Task requirements: Copy each line of the data below in which the word "computer" can be found.

Information shown:
===============
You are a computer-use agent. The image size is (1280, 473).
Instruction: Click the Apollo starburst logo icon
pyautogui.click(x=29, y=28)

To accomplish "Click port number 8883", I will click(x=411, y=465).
===============
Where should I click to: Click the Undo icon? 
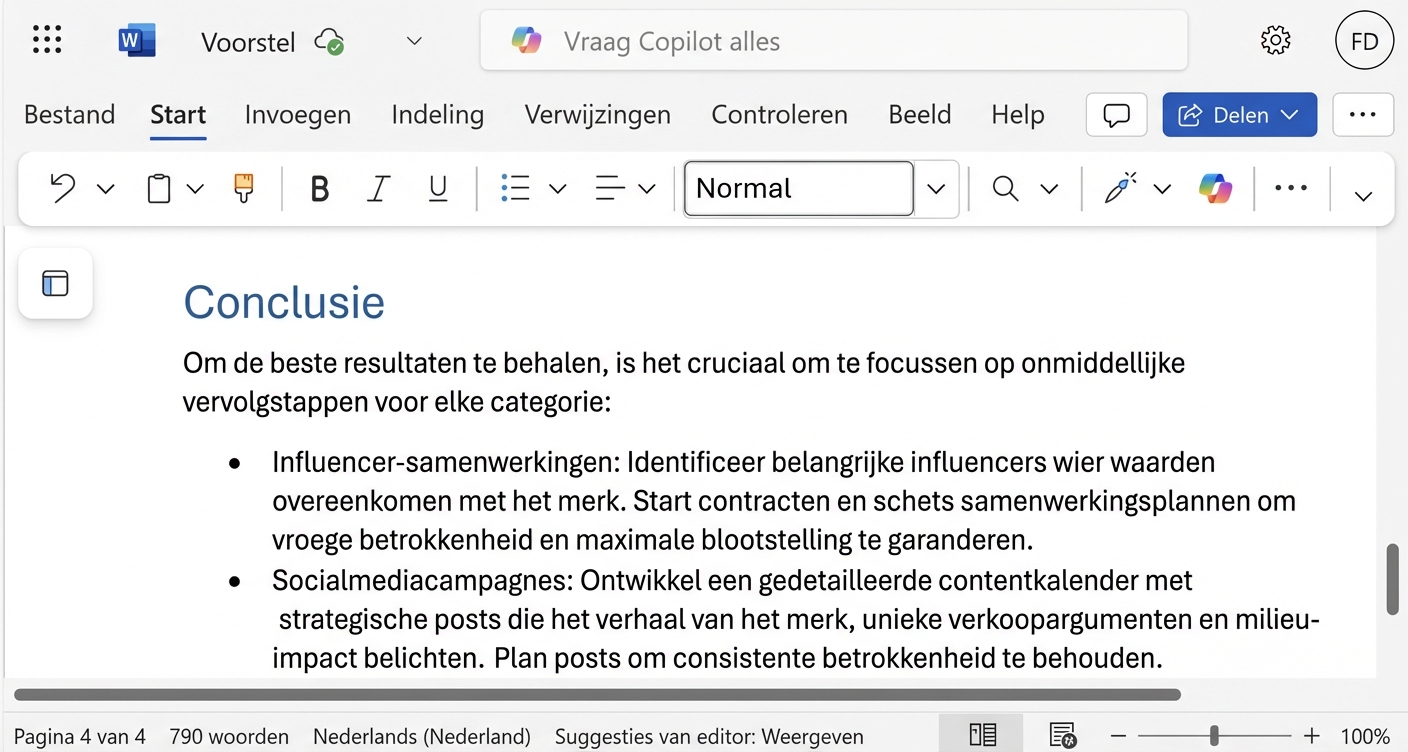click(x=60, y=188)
===============
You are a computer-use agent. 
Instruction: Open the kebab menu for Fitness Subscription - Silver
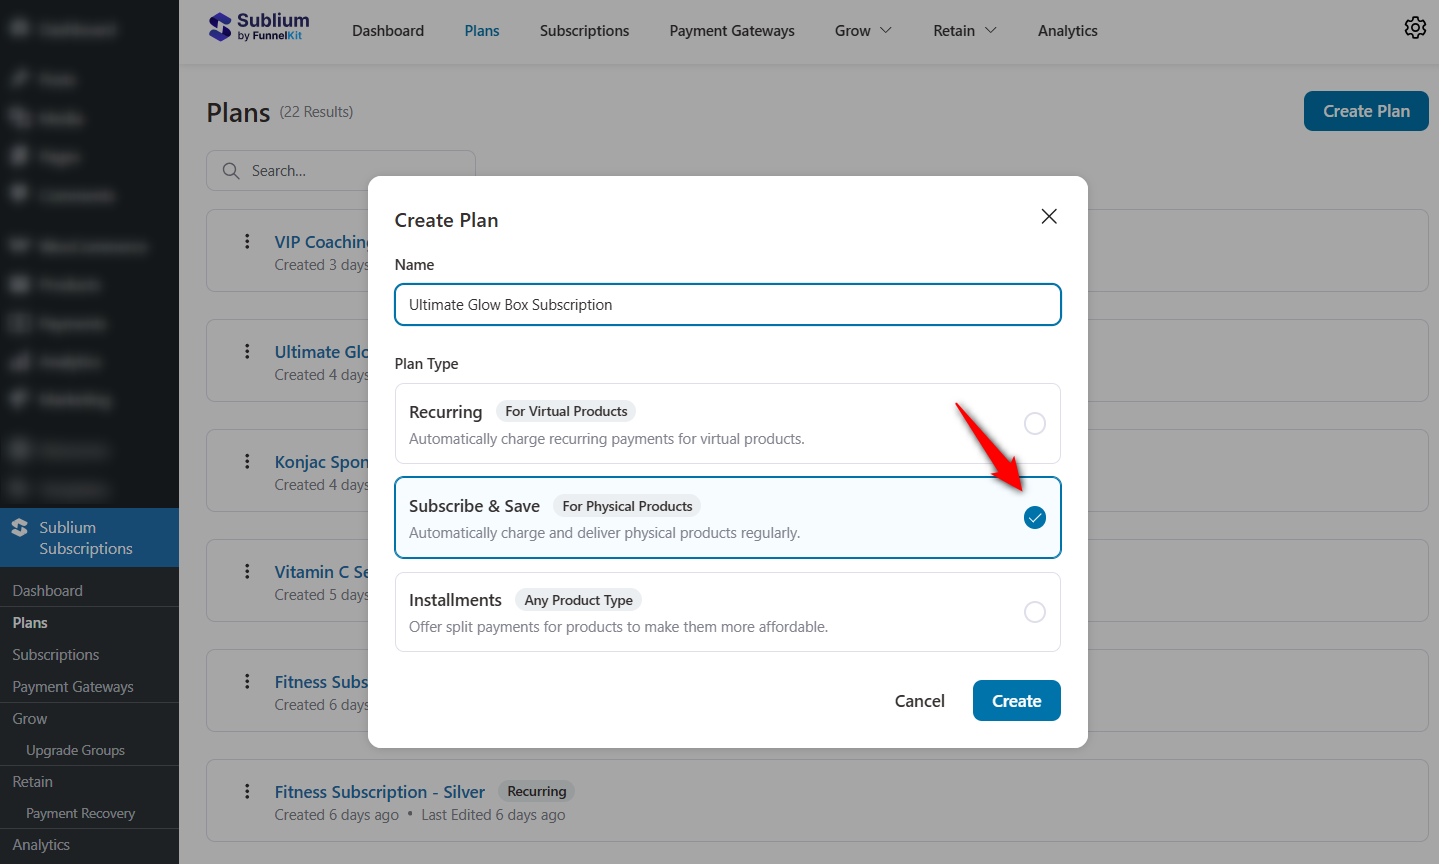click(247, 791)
===============
Your response:
You are a computer-use agent. The image size is (1280, 473).
You are a computer-use agent. 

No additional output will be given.